Report every line in the entries below that contains the word "width".

● **LISTED ENTRIES**:
** BEGIN **

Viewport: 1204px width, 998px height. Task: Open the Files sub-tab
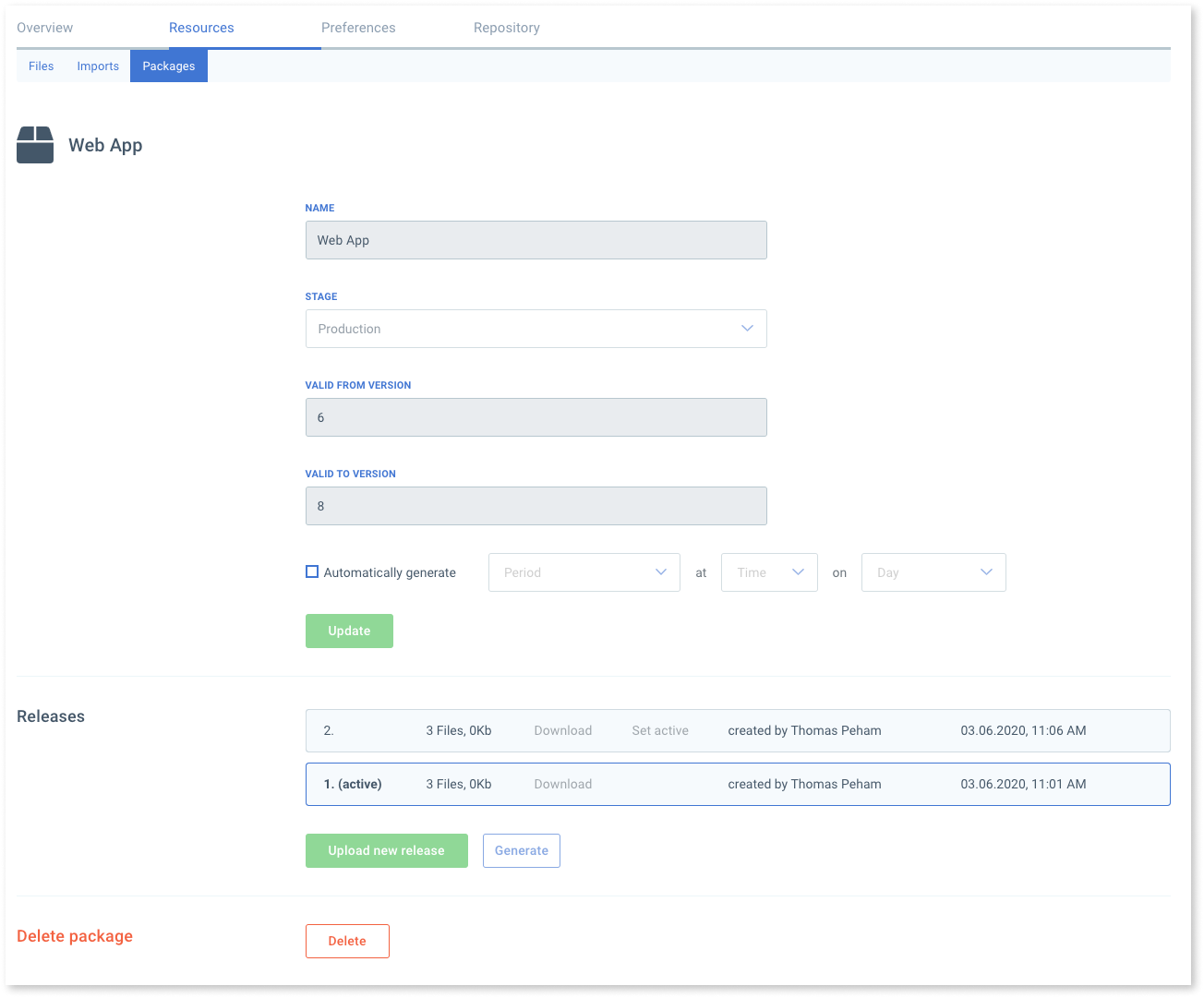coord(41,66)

** END **
** BEGIN **

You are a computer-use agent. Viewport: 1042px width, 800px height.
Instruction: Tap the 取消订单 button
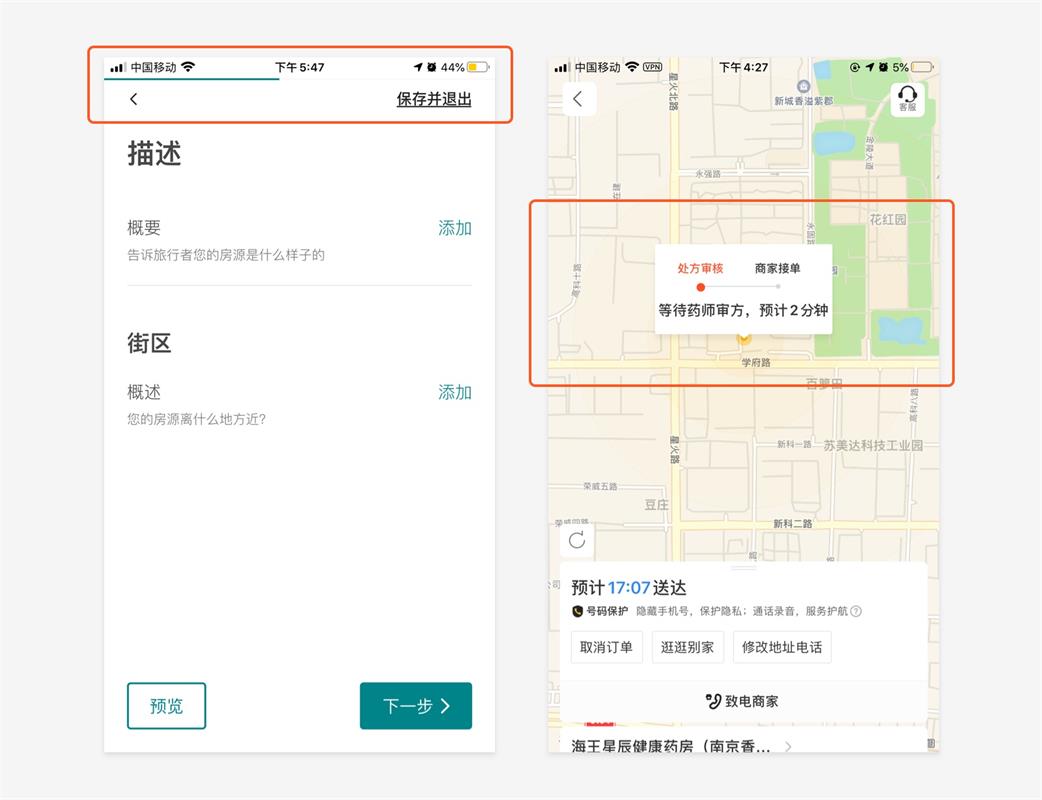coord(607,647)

** END **

● **CORRECT ANSWER**:
Viewport: 1204px width, 998px height. Task: Open the Files sub-tab
You are a computer-use agent. Viewport: 1042px width, 800px height.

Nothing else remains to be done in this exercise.